=== Task details ===
Return, exactly and in full, the lines of the records below starting at the one with "Payment Method (382, 2477)" and ending at the one with "Image resolution: width=903, height=2576.", and no other lines.

[Data extracted from a collection]
+ + + +

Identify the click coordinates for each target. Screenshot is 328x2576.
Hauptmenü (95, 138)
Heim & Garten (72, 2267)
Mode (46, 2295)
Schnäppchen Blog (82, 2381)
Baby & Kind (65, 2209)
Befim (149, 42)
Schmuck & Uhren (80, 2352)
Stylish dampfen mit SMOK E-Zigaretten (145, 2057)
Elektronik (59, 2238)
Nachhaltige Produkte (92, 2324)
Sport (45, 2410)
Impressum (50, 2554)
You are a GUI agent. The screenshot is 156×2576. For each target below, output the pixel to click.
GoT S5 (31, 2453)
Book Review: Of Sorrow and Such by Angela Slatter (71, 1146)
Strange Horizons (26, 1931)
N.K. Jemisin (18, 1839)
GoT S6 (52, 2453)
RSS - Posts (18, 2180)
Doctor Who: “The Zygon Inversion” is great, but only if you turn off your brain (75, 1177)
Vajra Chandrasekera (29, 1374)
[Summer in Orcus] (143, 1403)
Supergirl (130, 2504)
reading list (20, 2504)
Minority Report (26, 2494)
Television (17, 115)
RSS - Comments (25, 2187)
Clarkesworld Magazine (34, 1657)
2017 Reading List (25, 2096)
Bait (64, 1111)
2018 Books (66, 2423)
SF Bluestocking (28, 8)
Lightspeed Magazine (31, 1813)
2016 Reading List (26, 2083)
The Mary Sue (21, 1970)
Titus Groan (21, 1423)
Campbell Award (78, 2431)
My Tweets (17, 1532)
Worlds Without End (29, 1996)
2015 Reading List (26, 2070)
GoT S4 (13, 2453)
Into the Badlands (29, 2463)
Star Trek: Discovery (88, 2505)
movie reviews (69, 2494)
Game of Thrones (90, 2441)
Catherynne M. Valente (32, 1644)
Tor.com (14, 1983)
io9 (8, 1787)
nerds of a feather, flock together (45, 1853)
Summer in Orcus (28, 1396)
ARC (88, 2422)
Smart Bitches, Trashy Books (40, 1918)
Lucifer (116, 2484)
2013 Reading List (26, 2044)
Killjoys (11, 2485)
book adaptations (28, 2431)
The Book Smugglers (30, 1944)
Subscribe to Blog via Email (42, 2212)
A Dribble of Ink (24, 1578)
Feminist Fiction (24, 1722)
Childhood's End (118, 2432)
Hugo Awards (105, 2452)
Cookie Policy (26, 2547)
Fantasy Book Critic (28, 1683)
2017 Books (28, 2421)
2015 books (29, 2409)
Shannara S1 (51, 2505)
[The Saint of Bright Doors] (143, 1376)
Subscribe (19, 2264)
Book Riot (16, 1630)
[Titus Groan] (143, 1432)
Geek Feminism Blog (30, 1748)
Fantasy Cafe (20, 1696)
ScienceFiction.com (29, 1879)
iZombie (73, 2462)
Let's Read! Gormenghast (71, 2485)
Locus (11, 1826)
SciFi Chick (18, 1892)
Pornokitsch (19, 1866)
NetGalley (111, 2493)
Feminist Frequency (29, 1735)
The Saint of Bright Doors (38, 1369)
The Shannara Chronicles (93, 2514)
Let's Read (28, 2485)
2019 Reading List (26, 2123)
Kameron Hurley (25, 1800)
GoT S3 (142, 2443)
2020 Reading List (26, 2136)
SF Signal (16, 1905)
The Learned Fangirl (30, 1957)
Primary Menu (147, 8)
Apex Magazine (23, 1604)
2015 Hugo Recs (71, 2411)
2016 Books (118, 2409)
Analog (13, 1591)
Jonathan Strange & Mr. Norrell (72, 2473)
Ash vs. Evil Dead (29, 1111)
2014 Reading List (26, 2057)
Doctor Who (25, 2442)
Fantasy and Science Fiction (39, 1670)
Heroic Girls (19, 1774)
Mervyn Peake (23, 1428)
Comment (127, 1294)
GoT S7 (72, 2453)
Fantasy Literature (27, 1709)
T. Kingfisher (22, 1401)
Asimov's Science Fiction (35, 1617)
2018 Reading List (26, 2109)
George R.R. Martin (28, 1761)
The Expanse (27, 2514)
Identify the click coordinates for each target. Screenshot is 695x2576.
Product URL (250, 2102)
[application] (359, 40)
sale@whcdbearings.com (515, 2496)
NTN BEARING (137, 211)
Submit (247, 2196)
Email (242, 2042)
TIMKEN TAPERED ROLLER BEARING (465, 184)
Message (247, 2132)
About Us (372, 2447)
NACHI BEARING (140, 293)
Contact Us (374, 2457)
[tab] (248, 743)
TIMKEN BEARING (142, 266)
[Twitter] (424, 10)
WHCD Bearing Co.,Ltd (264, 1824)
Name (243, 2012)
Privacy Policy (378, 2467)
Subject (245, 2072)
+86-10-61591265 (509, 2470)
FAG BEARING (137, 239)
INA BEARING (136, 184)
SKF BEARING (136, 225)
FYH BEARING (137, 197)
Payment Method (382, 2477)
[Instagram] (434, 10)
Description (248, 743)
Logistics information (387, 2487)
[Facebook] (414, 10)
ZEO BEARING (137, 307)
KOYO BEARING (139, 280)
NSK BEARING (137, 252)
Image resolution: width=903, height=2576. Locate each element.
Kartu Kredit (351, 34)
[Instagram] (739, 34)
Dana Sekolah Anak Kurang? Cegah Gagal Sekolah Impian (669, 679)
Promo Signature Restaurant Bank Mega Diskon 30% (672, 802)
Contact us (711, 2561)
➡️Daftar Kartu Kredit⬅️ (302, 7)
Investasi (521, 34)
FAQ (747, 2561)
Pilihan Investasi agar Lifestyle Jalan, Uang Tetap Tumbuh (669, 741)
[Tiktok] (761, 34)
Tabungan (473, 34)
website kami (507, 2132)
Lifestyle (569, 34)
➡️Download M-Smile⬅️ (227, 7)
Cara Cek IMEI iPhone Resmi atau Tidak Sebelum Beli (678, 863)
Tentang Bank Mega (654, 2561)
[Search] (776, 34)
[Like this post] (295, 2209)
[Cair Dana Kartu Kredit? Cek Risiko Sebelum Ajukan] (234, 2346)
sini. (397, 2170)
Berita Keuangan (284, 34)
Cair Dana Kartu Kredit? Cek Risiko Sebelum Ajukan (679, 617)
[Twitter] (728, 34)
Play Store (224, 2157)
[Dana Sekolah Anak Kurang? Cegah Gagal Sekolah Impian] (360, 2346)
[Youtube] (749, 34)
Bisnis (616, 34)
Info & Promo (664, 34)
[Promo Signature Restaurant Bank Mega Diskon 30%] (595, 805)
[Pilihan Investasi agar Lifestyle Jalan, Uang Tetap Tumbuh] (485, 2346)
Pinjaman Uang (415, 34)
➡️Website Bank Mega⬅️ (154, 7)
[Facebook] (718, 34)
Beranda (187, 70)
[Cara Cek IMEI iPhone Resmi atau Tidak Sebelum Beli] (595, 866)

+ + + +

=== Answer for the task ===
Payment Method (382, 2477)
[Instagram] (434, 10)
Description (248, 743)
Logistics information (387, 2487)
[Facebook] (414, 10)
ZEO BEARING (137, 307)
KOYO BEARING (139, 280)
NSK BEARING (137, 252)
Image resolution: width=903, height=2576. Locate each element.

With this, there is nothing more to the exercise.